= Text to read =
────────────────────────────────────────
1. 程式人生 > >Linux on Power

Linux on Power

Operating system tuning for latency

Disable unnecessary services

The set of running services tend to change over time and between distributions. Carefully analyze the list of services enabled on the system and permanently disable all which are not required.

To get the list of running services:

# systemctl list-units --type=service

To stop a service immediately:

# systemctl stop <service>

To permanently disable a service (upon next boot):

# systemctl disable <service>

Disable snooze

Availability: IBM PowerVM, SLES11SP2, RHEL6.5, RHEL7 (kernel 3.7), powerpc-utils 1.2.20

“snooze_delay” is the (millisecond) delay before an idle processor yields itself back to the hypervisor.  A latency-sensitive virtual server may want to make this as high as possible, to avoid losing the processor any earlier than necessary (like the end of any timeslice for shared processors).  Other non-latency-sensitive virtual servers sharing the processors may want to set this value low or to zero, to yield the processor back as soon as possible.

# ppc64_cpu --snooze_delay=<n>

However, the strongest recommendation is to use dedicated processors.  This postpones giving control to the hypervisor.

Note: support for setting snooze_delay=-1 (infinite: do not snooze) went into kernel 3.7, and as of this writing (Jan 2013) is not in RHEL 6.3, whereas SLES11 SP2 does

appear to have support. powerpc-utils 1.2.20 or above is required.

Disable CPU frequency scaling

Availability: x86, PowerKVM, and non-virtualized

Set the maximum frequency available for scaling to the maximum possible frequency:

# max_freq=$(for i in $(cat /sys/devices/system/cpu/cpu0/cpufreq/scaling_available_frequencies); do echo $i; done | sort -nr | head -1)
# for cpu_max_freq in /sys/devices/system/cpu/cpu*/cpufreq/scaling_max_freq; do echo $max_freq > $cpu_max_freq; done
Set the frequency governor to performance: # for governor in /sys/devices/system/cpu/cpu*/cpufreq/scaling_governor; do echo performance > $governor; done

Disable WAKEUP_PREEMPT

Availability: All platforms

The Linux Completely Fair Scheduler (CFS) first appeared in the 2.6.23 release of the Linux kernel in October 2007. The algorithms used in the CFS provide efficient scheduling for a wide variety of systems and workloads. However, for some workloads there is one behavior of the CFS that can cost a few percent of CPU utilization.
────────────────────────────────────────
= Exercises to complete =
**A.** Answer these questions about the Linux on Power tuning text, one answer per line:
(i) Which command lists the running services?
(ii) What is the strongest recommendation given in the section on snooze?
(iii) In which Linux kernel release did the Completely Fair Scheduler first appear?
**B.** Rewrite the part of the Linux on Power tuning text starting with "Set the maximum" and going on through "of CPU utilization.", changing "October 2007" to "late 2007".
**C.** Write the next part of the Linux on Power tuning text, continuing after its final sentence.

= Data lines =
────────────────────────────────────────
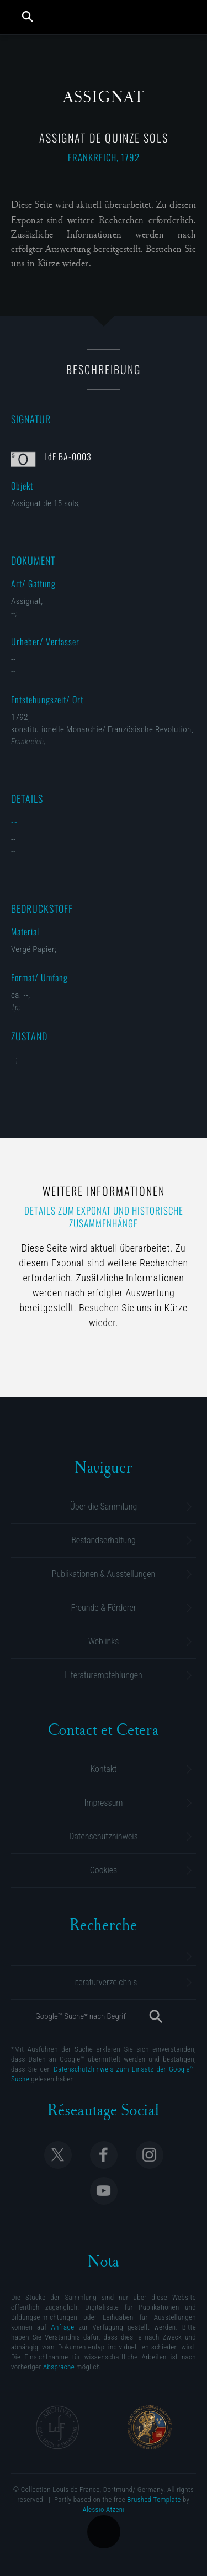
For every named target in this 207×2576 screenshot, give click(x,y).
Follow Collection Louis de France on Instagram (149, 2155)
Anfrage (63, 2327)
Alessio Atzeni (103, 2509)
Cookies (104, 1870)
────────────────────────────────────────
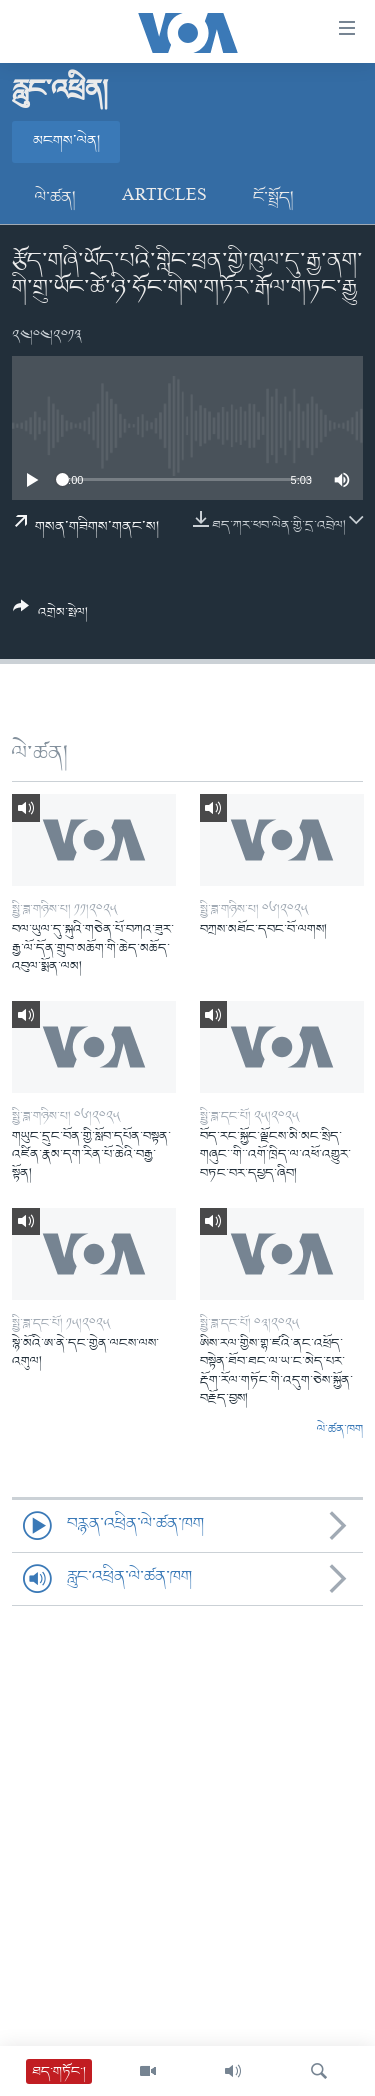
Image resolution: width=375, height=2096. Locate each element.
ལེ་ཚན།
────────────────────────────────────────
= Expected outputs =
**A.**
(i) # systemctl list-units --type=service
(ii) To use dedicated processors.
(iii) The 2.6.23 release, in October 2007.

**B.**
Set the maximum frequency available for scaling to the maximum possible frequency:

# max_freq=$(for i in $(cat /sys/devices/system/cpu/cpu0/cpufreq/scaling_available_frequencies); do echo $i; done | sort -nr | head -1)
# for cpu_max_freq in /sys/devices/system/cpu/cpu*/cpufreq/scaling_max_freq; do echo $max_freq > $cpu_max_freq; done
Set the frequency governor to performance: # for governor in /sys/devices/system/cpu/cpu*/cpufreq/scaling_governor; do echo performance > $governor; done

Disable WAKEUP_PREEMPT

Availability: All platforms

The Linux Completely Fair Scheduler (CFS) first appeared in the 2.6.23 release of the Linux kernel in late 2007. The algorithms used in the CFS provide efficient scheduling for a wide variety of systems and workloads. However, for some workloads there is one behavior of the CFS that can cost a few percent of CPU utilization.

**C.**
In the CFS, a thread that submits I/O, blocks and then is notified of the I/O completion preempts the currently running thread and is run instead. This behavior is great for applications such as video streaming that need to have low latency for handling the I/O, but it can actually hurt performance in some cases. For example, when a thread submits I/O, such as sending a response out on the network, the I/O thread is in no hurry to handle the I/O completion. Upon I/O completion, the thread is simply finished with its work. Moreover, when an I/O completion thread preempts the current running thread, it prevents the current thread from making progress. And when it preempts the current thread it can ruin some of the cache warmth that the thread has created. Since there is no immediate need to handle the I/O completion, the current thread should be allowed to run. The I/O completion thread should be scheduled to run just like any other process.

The CFS has a list of scheduling features that can be enabled or disabled. The setting of these features is available through the debugfs file system. One of the features is WAKEUP_PREEMPT. It tells the scheduler that an I/O thread that was woken up should preempt the currently running thread, which is the default behavior as described above. To disable this feature, you set NO_WAKEUP_PREEMPT (not to be confused with NO_WAKEUP_PREEMPTION) in the scheduler’s features.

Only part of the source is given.